Sergiyle aynı adı taşıyan ve dönemin arşiv ses ve görüntülerinden oluşan belgesel film, Türkler ve Rumlar arasında olduğu gibi 20’nci yüzyılın diğer zorunlu göçlerinden örnekler veriyor, mağdurların yaşadığı dramı anlatıyor.
Sergide gösterilen belgeselin yönetmeni Andreas Apostolidis, filmi hazırlamak için 105 kişiyle söyleşi yapmış. Röportaj yapılan bu kişilerin neredeyse tamamının ortak deneyimi, mübadele yüzünden yeni ülkelerinde dışlanmaları olmuş. Apostolidis bu ortak deneyimin, Türklerle Yunanlıları yakınlaştırdığını savunuyor.
Muhacirlerin sorunlarının sonraki nesillerde de devam ettiğine dikkati çeken Apostolidis, “İki taraftan insanlar da, bugün yaşadıkları yere değil ama 60 yıl önce, yüz yıl önce ailelerinin yaşadıkları ülkelere ‘yurt’ diyor,” diye konuşuyor.
Türkler ve Yunanlılar geçen yüzyılda zaman zaman savaşın eşiğine kadar geldi. En son savaş hali, 1996’daki Kardak Krizi sırasında yaşandı. 21’inci yüzyılın üzerinden 12 yıl geçti ve bu yüzyıl iki ülke arasında yakınlaşmayla anılıyor.
Sergi çalışanlarından Leonidas Liamabeys, ortak geçmişin Türkler tarafından da paylaşılıyor olmasından memnun. Liamabeys “İki Kere Yabancı” sergisinin Kıbrıs’a ve ardından da Atina’ya gideceğini söylüyor. “Geçmişi unutarak ilerleyemeyiz” diyen Liamabeys geçmişin hiçbir şekilde hafızalardan silinemeyeceğini belirtiyor.

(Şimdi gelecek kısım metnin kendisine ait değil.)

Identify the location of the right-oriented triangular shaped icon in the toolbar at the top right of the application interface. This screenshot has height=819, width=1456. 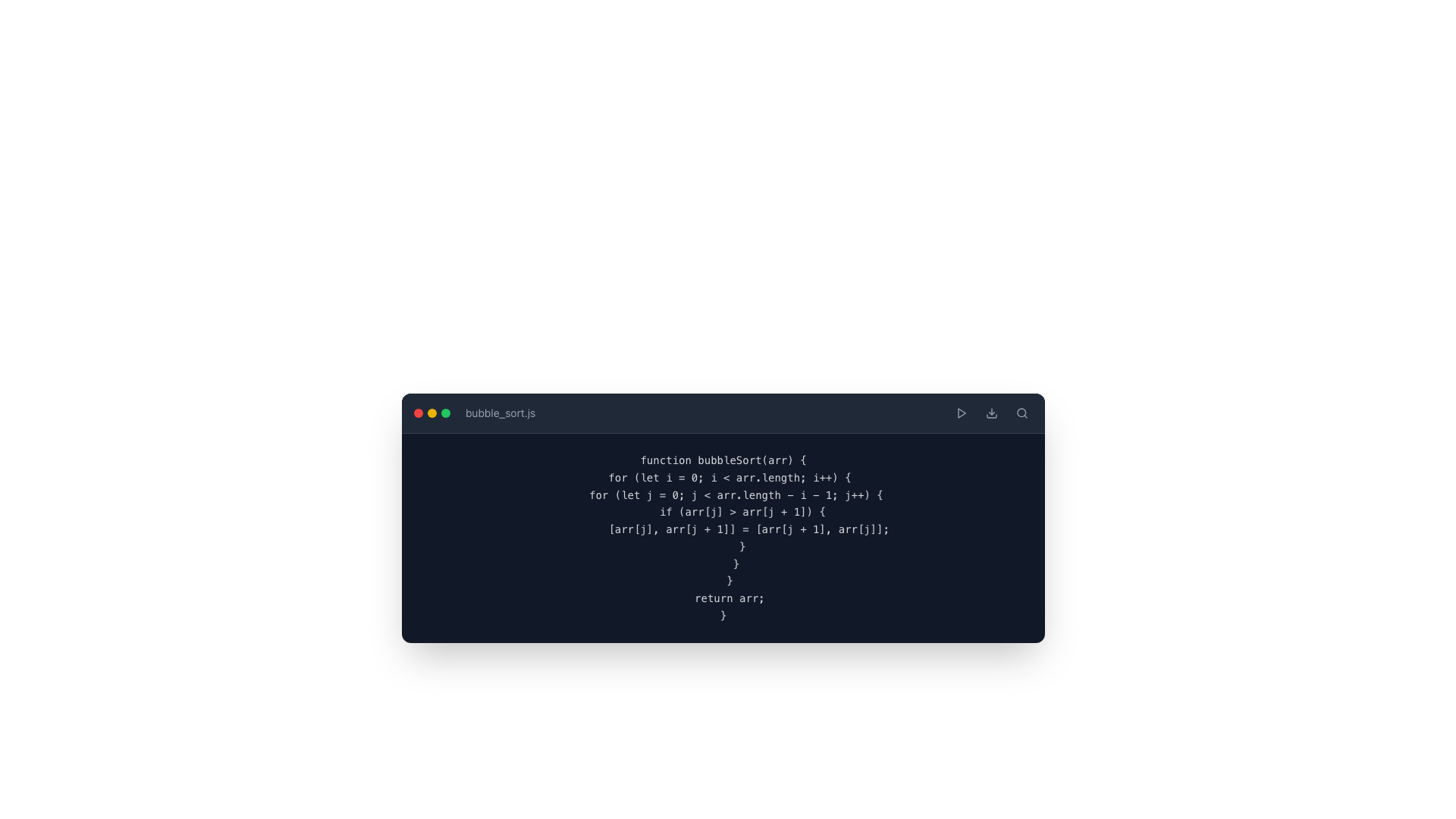
(960, 413).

Türk ziyaretçiler geçmişlerini öğrenmek istedikleri bu sergiye büyük ilgi gösterdi. “Kültürümüzün önemli bir kısmını kaybettik” diyen bir İstanbullu ziyaretçi, Rumlar, Ermeniler ve Yahudilerle aynı semtte büyüdüğünü, ama zamanla gençlerin semte göçtüğünü bu arada zamana direnen eski neslin semtde kaldığını söylüyor.
Ekonomik kriz yüzünden son dönemde çok sayıda Yunan vatandaşı Türkiye’ye çalışmaya gidiyor. Sergiyi gezen Atinalı Maria da onlardan biri. Sergiyi birkaç yıl önce görseydi çok şaşıracağını söyleyen Maria, artık Türkiye’nin bu tarz girişimlere öncülük ettiğini söylüyor.
“İki Kere Yabancı” sergisi, mübadele yüzünden iki ülkenin kaybolan kültürlerini ve geleneklerini yansıtsa da, sergiden dışarı adım attığınızda İstanbul’da çok şeyin değiştiğini görmek mümkün. Sergi binasından birkaç adım ötede İstanbullu Rumlar, Türkler ve İstanbul’a çalışmaya gelen Yunan vatandaşları, Pazar ve Pazartesi günleri Büyük Perhiz festivalini kutladı. Hristiyan inancına göre Paskalya bayramına kadar herhangi bir et veya hayvansal ürünün yenmeyeceği ve yaklaşık 40 günlük sürece Büyük Perhiz deniyor. Belki yüz yıl önce Türkiye’de bu festivale binlerce kişi katılacaktı, ama on yıl önce böyle bir festivalin Türkiye’de düzenlenmesi kimsenin aklına gelmezdi.